┌──

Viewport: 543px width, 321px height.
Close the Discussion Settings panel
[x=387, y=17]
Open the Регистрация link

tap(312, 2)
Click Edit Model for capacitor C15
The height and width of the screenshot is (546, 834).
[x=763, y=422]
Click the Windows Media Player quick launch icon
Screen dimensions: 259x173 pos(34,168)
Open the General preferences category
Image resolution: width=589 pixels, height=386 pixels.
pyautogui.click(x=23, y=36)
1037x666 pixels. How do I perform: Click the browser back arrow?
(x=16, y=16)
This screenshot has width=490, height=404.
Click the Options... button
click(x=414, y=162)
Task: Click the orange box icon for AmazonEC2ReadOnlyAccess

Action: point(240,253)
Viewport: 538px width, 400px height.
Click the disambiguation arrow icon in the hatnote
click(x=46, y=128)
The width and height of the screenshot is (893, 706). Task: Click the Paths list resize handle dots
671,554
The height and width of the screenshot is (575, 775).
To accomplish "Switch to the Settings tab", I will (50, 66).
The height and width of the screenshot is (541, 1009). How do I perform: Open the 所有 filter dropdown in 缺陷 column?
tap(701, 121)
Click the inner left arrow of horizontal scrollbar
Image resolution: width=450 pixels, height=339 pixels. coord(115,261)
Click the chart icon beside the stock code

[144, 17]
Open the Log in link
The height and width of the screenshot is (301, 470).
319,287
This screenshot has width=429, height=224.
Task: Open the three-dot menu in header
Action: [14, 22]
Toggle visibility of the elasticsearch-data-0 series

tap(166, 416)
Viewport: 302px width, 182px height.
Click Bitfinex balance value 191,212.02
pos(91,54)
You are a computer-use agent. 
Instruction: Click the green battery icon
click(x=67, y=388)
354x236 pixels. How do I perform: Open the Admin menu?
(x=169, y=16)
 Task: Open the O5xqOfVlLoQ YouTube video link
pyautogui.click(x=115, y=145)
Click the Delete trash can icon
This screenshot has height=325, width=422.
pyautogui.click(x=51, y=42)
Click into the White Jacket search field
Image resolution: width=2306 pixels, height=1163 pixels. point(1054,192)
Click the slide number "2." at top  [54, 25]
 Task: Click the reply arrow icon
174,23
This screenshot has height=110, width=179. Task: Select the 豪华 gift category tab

└──

Instructions for the task:
What are the lines from the one with "Task: Click the reply arrow icon" through the end of the records above? Set them down exactly, both ends included, and nothing else.

Your solution:
 Task: Click the reply arrow icon
174,23
This screenshot has height=110, width=179. Task: Select the 豪华 gift category tab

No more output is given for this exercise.